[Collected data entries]
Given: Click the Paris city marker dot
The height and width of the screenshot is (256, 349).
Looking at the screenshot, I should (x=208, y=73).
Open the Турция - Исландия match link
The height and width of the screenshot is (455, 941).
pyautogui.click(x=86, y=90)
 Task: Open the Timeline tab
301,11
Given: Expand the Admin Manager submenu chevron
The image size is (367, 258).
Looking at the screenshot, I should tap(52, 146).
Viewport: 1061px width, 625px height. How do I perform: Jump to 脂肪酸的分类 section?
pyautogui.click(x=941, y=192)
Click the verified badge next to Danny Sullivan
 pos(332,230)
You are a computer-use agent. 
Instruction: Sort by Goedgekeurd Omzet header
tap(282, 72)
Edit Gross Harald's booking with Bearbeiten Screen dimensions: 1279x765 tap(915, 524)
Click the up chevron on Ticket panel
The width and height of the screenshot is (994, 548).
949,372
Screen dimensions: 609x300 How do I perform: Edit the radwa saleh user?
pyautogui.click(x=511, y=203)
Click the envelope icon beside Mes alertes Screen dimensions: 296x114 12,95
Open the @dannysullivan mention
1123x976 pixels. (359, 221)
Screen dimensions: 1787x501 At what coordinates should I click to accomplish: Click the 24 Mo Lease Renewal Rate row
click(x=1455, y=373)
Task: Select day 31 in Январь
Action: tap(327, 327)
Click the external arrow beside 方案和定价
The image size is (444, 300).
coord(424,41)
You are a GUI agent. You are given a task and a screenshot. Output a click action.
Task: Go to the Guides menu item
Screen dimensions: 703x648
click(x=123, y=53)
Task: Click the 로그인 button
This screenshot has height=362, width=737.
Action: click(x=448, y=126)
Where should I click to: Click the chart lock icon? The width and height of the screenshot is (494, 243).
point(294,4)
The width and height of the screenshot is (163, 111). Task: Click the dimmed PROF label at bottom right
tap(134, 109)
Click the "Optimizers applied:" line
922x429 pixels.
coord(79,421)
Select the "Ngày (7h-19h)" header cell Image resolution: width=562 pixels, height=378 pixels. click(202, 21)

* Problem requirements:
Word for word, transcribe each of the entries above.

* Solved problem:
Given: Click the Paris city marker dot
The height and width of the screenshot is (256, 349).
Looking at the screenshot, I should (x=208, y=73).
Open the Турция - Исландия match link
The height and width of the screenshot is (455, 941).
pyautogui.click(x=86, y=90)
 Task: Open the Timeline tab
301,11
Given: Expand the Admin Manager submenu chevron
The image size is (367, 258).
Looking at the screenshot, I should tap(52, 146).
Viewport: 1061px width, 625px height. How do I perform: Jump to 脂肪酸的分类 section?
pyautogui.click(x=941, y=192)
Click the verified badge next to Danny Sullivan
 pos(332,230)
You are a computer-use agent. 
Instruction: Sort by Goedgekeurd Omzet header
tap(282, 72)
Edit Gross Harald's booking with Bearbeiten Screen dimensions: 1279x765 tap(915, 524)
Click the up chevron on Ticket panel
The width and height of the screenshot is (994, 548).
949,372
Screen dimensions: 609x300 How do I perform: Edit the radwa saleh user?
pyautogui.click(x=511, y=203)
Click the envelope icon beside Mes alertes Screen dimensions: 296x114 12,95
Open the @dannysullivan mention
1123x976 pixels. (359, 221)
Screen dimensions: 1787x501 At what coordinates should I click to accomplish: Click the 24 Mo Lease Renewal Rate row
click(x=1455, y=373)
Task: Select day 31 in Январь
Action: tap(327, 327)
Click the external arrow beside 方案和定价
The image size is (444, 300).
coord(424,41)
You are a GUI agent. You are given a task and a screenshot. Output a click action.
Task: Go to the Guides menu item
Screen dimensions: 703x648
click(x=123, y=53)
Task: Click the 로그인 button
This screenshot has height=362, width=737.
Action: click(x=448, y=126)
Where should I click to: Click the chart lock icon? The width and height of the screenshot is (494, 243).
point(294,4)
The width and height of the screenshot is (163, 111). Task: Click the dimmed PROF label at bottom right
tap(134, 109)
Click the "Optimizers applied:" line
922x429 pixels.
coord(79,421)
Select the "Ngày (7h-19h)" header cell Image resolution: width=562 pixels, height=378 pixels. click(202, 21)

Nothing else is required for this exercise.